- [Quoted passage]
===============

Yesterday I listened to Bob’s last interview with CBC reporter Ian Hanomansing as he prepared for his final broadcast on April 6, 2019.

What impressed me the most about the interview was Bob Cole’s humility.

Bob believed in keeping the focus on the game itself and the unfolding action, rather than making the play-by-play about his own persona or commentary style. His approach to broadcasting allowed the drama and emotion of the game to come through. In the interview he was adamant that he never wanted the listener to remember the broadcaster; he wanted to listener to be impacted by the game. It wasn’t about him. It was about the game.

The interview was a good leadership lesson – the importance of humility. A great leader puts their team, the organization, and the cause above their own ego or personal agenda. A great leader exudes self-confidence without arrogance. They give credit and recognition to team members rather than seeking it for themselves, and are happy to see others succeed. In short, a great leader chooses service over self-interest.

Thank you, Bob Cole, for the memories and the lessons.

Get the relationships right

As I help CEOs and senior executives develop strategy and execute that strategy with a good accountability process, I have come to realize that if we don’t get the relationships right, none of this matters.

John Maxwell said, “People buy into the leader, then the vision.” But many people have this all backwards. They believe that if the cause is good enough, people will automatically buy into it. But that’s not how leadership works. You have to get the relationships right. It’s good to inspire people with a worthy vision, but you have to care about the people you need to realize that vision at least as much as you care about the cause. Otherwise they feel used and will eventually shut down, disengage, resist, or quit.

Three things I know about relationships:

  1. Care. If people know you care they’ll get behind you and cut you a lot of slack. If they know you don’t, it won’t end well. You might get compliance as a boss, but it takes a true leader to get commitment. And you won’t get commitment if people don’t genuinely know you’re in their corner and have their back.
  2. Listen with humility. Notice your ask/tell ratio. It’s good to spend at least twice as much time listening than talking. People will open up and provide input if you know you are aren’t the smartest person in the room and that everyone has something to teach you. And empathic listening becomes easier and builds trust if you sincerely care about the answers you get.
  3. Authenticity breeds connection. When it comes to leadership, ability matters. But inner qualities matter more. To bring these inner qualities out you need to get comfortable with yourself and past the gimmicks, fads, and flavours of the month and be real with each other.

Twelve Indicators Of Authenticity

For seven decades, leadership scholars have conducted thousands of studies to determine the traits of great leaders. Thankfully, none have constructed a clear profile of an ideal leader. There’s no single leadership style or approach to leadership you can imitate to become a great leader. We can certainly learn from others, but we all have to find our unique authentic self.

Being an authentic leader comes from being more fully who you are. It’s that simple and it’s that complex.

Here are twelve indicators of being authentic:

  1. A sense of purpose. Authentic people have a sense of purpose that gives them a reason to get up in the morning and keep walking through the hard times.
  2. They resist conformity. Authentic people don’t need others to validate their worth. They can express their opinions openly when needed. Not to be compliant or defiant, but simply to be honest.
  3. Deep-seated curiosity. Authentic people are life-long learners and actively pursue feedback from others.

===============

(Target position listing)
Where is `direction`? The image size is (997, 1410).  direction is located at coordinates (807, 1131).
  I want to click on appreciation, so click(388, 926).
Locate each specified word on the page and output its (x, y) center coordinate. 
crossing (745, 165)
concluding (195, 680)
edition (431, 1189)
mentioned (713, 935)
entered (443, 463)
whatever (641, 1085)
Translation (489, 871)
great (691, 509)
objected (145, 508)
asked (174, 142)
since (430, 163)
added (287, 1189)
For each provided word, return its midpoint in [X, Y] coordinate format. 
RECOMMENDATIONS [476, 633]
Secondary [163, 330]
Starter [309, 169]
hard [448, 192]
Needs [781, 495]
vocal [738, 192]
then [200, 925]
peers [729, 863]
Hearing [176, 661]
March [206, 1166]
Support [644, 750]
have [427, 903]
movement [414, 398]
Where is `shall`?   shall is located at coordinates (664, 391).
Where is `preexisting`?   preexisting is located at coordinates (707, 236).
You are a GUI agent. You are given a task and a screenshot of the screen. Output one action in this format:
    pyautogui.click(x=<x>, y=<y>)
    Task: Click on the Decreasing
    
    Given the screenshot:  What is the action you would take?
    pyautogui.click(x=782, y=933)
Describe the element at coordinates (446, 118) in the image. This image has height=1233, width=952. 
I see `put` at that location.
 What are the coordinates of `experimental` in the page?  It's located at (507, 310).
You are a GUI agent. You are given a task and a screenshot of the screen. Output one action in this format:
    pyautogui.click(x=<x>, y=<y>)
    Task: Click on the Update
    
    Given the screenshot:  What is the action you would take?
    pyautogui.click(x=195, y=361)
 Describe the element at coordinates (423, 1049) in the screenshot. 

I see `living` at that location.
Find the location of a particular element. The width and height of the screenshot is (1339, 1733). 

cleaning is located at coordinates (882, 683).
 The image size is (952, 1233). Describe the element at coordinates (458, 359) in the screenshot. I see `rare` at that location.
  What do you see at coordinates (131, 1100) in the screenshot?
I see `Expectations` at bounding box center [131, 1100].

===============

From the leadership essay, extract the stretch from "The interview was a" through "and the lessons." word for word.

- [The answer]
The interview was a good leadership lesson – the importance of humility. A great leader puts their team, the organization, and the cause above their own ego or personal agenda. A great leader exudes self-confidence without arrogance. They give credit and recognition to team members rather than seeking it for themselves, and are happy to see others succeed. In short, a great leader chooses service over self-interest.

Thank you, Bob Cole, for the memories and the lessons.